A confissão pública de pecados: mais uma influência do catolicismo sobre a prática assembleiana!

Por Gutierres Fernandes Siqueira

Antigamente na Igreja Evangélica Assembleia de Deus havia o costume de estimular a confissão do pecado individual diante da congregação, especialmente antes da Ceia do Senhor. Outros faziam o confissão diante do pastor que informava à igreja local sobre a contrição do “pecador arrependido”. Essa prática tem a influência direta da doutrina da Confissão Auricular, uma das práticas tradicionais da Igreja Católica que violam a doutrina bíblica do sacerdócio universal de todos os crentes. Alguns leitores informam que, infelizmente, essa prática ainda existe em algumas congregações das Assembleias de Deus. O leitor Célio Castro, por exemplo, relata que em alguns casos a confissão do pecado diante de um corpo de obreiros e a consequente disciplina era matéria de ata formalizada diante da congregação.

Bom, essa tradição é terrivelmente antibíblica. A confissão pública nunca é estimulada nas Escrituras. Quando Tiago [5.16] fala em “confessem os seus pecados uns aos outros” é subtendido que não há hierarquização, ou seja, não é a confissão de um “pecador” para com o “santo sacerdote” ou a uma “santa congregação”. Quando o pecado envolve ofensa ao outro é óbvio que o ofensor deve pedir perdão ao ofendido, mas tal fato não precisa ser feito de espetáculo para o público da congregação. É certo que a congregação também pode ser vítima de um escândalo público de um membro e, igualmente, esse membro deve perdão à congregação. Como escreveu Curtis Vaughan: “A confissão é o vômito da alma e pode, quando realizada de modo muito geral ou indiscriminado, fazer mais mal do que bem”. A discrição é recomendada pelo próprio Cristo e somente em casos de resistência e teimosia a decisão deve ser submetida à igreja para disciplina pública (Mateus 18. 15-17). Esse era o caso em Corinto, onde um jovem estava envolvido sexualmente com a própria madrasta e a congregação tolerava essa comportamento sem aplicada a devida disciplina (cf. 1 Coríntios 5.3 ss; 2 Coríntios 2.6 ss).

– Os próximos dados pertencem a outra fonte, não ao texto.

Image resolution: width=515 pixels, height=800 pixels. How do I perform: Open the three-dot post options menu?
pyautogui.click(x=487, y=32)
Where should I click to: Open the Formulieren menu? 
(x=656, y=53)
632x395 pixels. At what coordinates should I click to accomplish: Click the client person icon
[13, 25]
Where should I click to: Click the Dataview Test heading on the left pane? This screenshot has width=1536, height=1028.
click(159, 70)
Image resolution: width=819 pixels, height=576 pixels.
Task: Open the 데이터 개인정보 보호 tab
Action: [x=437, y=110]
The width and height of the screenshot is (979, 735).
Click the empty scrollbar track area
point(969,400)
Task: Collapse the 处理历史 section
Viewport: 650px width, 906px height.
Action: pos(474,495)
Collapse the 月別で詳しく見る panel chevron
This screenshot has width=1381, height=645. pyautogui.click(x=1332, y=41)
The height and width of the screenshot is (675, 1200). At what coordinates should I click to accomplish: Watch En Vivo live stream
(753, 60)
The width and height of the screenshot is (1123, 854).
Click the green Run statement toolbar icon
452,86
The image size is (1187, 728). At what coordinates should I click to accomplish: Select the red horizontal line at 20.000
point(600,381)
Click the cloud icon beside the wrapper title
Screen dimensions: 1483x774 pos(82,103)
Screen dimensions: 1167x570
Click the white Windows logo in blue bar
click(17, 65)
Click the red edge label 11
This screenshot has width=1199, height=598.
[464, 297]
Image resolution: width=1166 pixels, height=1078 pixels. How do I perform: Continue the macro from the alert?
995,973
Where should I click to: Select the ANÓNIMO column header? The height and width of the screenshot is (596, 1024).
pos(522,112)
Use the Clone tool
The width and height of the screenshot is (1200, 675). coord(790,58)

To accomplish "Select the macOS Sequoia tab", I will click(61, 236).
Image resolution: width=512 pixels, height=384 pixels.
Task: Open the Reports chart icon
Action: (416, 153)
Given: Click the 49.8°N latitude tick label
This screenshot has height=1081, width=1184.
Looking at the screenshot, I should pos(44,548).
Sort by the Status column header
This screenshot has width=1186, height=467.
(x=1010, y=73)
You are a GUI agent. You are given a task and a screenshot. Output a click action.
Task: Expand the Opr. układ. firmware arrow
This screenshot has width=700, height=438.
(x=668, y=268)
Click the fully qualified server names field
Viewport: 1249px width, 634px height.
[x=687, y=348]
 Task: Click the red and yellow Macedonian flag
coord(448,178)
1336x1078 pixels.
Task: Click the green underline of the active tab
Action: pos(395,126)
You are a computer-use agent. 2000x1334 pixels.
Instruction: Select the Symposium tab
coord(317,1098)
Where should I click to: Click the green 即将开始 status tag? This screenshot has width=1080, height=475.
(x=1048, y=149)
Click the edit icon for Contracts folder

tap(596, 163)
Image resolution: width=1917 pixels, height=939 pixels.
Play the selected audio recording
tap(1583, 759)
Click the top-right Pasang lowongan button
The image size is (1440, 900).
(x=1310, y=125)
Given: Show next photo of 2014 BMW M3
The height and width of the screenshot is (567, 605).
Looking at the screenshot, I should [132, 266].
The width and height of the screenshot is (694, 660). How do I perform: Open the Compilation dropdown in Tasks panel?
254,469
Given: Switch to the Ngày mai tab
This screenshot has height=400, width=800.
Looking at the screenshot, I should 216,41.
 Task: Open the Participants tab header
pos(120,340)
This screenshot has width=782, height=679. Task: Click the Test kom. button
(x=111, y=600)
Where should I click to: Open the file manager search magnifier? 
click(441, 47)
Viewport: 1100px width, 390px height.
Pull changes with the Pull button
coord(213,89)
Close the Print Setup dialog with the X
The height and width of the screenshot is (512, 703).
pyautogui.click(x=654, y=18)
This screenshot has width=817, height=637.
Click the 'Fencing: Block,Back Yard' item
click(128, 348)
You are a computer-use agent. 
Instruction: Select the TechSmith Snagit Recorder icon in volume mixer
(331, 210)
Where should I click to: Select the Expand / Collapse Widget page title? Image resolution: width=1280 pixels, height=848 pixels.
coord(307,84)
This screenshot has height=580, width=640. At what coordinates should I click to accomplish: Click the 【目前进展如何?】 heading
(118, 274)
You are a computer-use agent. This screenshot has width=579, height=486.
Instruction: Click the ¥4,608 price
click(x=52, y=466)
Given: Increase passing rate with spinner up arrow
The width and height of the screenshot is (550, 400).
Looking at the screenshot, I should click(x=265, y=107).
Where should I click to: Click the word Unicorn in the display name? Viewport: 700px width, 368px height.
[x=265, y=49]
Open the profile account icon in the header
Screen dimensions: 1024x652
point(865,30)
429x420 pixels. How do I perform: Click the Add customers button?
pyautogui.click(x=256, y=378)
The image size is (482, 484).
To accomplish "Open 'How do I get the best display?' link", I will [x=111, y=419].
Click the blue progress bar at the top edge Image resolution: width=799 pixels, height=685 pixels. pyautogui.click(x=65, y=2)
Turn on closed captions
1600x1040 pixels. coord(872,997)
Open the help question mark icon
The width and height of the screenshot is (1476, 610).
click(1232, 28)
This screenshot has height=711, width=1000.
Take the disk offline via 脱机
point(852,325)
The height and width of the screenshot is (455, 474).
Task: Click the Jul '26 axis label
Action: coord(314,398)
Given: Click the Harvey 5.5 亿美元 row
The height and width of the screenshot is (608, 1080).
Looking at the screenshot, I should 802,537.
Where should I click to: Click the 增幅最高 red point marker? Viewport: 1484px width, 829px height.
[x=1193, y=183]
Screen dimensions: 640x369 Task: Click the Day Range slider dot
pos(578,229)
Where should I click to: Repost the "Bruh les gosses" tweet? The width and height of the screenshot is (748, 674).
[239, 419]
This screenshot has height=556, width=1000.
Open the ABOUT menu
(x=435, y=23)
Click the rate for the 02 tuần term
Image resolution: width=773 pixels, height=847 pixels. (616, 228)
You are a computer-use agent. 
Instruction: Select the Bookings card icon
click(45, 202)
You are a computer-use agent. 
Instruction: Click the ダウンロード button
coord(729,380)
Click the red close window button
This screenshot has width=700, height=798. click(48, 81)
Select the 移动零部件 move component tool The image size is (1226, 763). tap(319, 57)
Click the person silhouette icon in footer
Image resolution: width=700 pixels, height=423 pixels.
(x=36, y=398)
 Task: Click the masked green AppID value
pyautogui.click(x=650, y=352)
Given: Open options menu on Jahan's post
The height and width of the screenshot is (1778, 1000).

Portanto, o arrependimento diante de Deus redime o nosso pecado (Salmo 32.3-6; 1 João 1.9). O perdão não é dependente do sacerdote ou da congregação. A disciplina é necessária, mas a excomunhão só se aplica a quem se desligou da própria Igreja pela permanência teimosa no pecado. A confissão está para nós como um desabafo diante de Deus das nossas próprias misérias. “Confessei-te o meu pecado, e a minha maldade não encobri. Dizia eu: Confessarei ao Senhor as minhas transgressões; e tu perdoaste a maldade do meu pecado” (Salmo 32.5).